I would love to see this country balance its population size at about 400,000,000. and we could then really see the effects of sustainability take hold and the quality of life begin to increase for everyone. The old business model that profit is in population and industrial growth just doesn't hold.
QUALITY OF HUMAN LIFE OR QUANTITY OF HUMAN LIFE????
Which will it be?
Posted by John Pupparo on May 27,2009 | 04:02 PM
Great article. I just have one question: how does acidified rain contribute to global warming? I really don't understand the physics behind that cognitive leap and would love someone to explain it to me.
Posted by sharon islip on May 23,2009 | 12:12 AM
This article is required reading in all of our Environmental Science classes- It is absolutely well done, and we have shared it with over 1000 of our students and all of our colleagues, who use it as well.
Posted by Nick Henshue on April 11,2009 | 08:54 PM
If this article is of interest - I highly recommend reading more in-depth in his book "The Omnivore's Dilemma".
Posted by K. Mayberry on July 2,2008 | 12:49 PM
I re-read this fantastic article every few months, and have told many people about it.

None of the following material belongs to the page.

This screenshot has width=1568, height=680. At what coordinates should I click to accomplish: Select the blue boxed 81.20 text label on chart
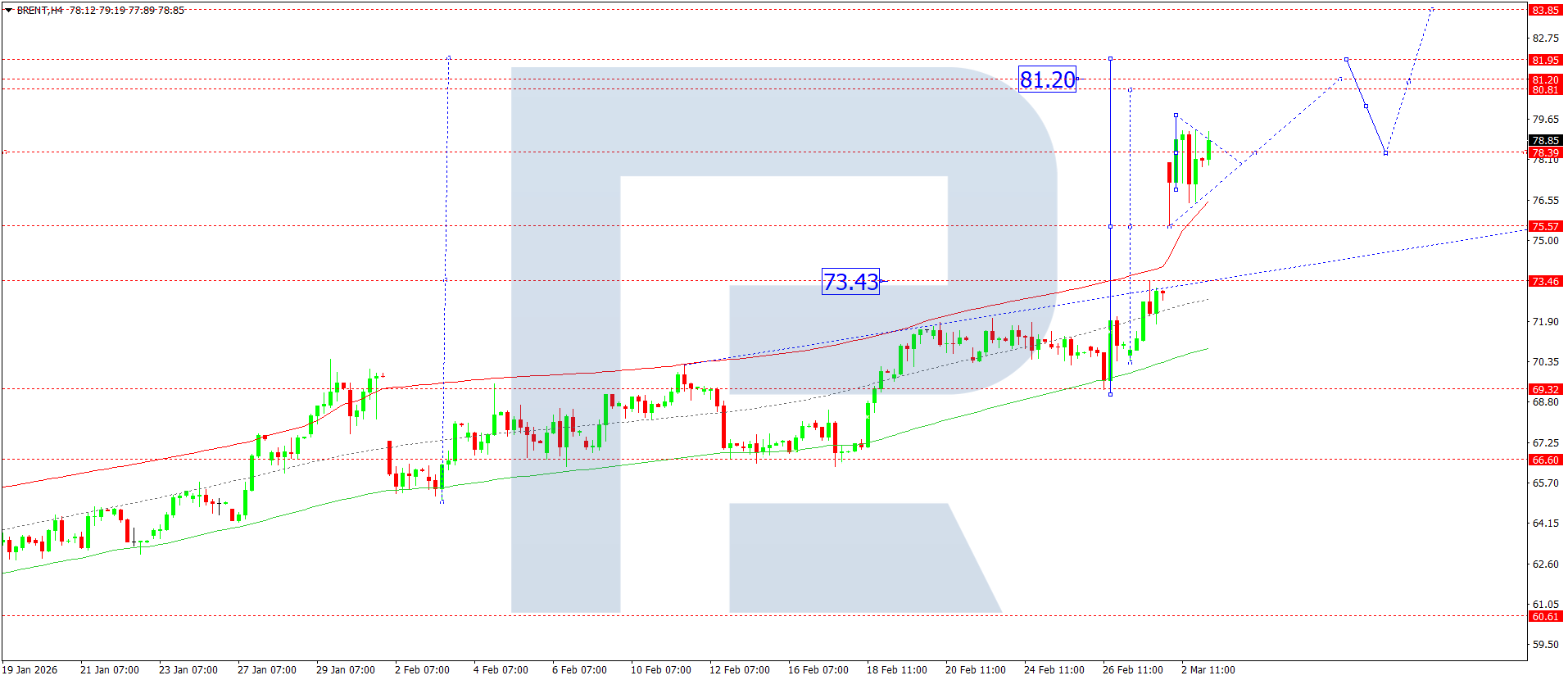[1047, 79]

I am eager to read more by Mr. Pollan.
Posted by Don Pecano on June 11,2008 | 02:00 PM
Without a doubt, the single most eye opening article I've read in years!! My mind has been opened to many cause-affect phenomenon in scores of diverse focus areas from food to population to warfare and...of course...on this Earth Day 2008...the environment! Hats off to Michael Pollan and Smithsonian! One thing for sure, I'll think twice about ethanol as a "green" solution since it takes a half-gallon of oil to produce the nitrogen required to fertilize the bushell of corn that makes...how much ethanol? ;D
Posted by Phillip Genest on April 22,2008 | 12:57 AM
The Haber Bosch process is most profitable to chemical enterprises that produce explosives. Fall out however reduces bio-mass resistance to disease and pestilance. Pine Beetles for one, humans for another. People wonder why the trees are turning yellow,accompanied by acrid fumes of cordite. Water tables are more than 3 feet or more below normal stages as there is not enough nitrogen in the atmosphere to naturally produce rain. God ole Thunder storms are becoming a thing of the past. A century of fixation all stored into neat little bombs, that make great big messes.
Posted by Dennis E. Smith on February 27,2008 | 09:08 PM
I agree with the previous comment. I use this article in many of my classes to bring the nitrogen cycle home to students and make it more relevant to their lives. Great article.
Posted by Dr, Linda Ingling Rogness on January 22,2008 | 04:27 PM
I consider this story about CORN, to be one of the most important stories that I've ever read. It should be required reading in our education system.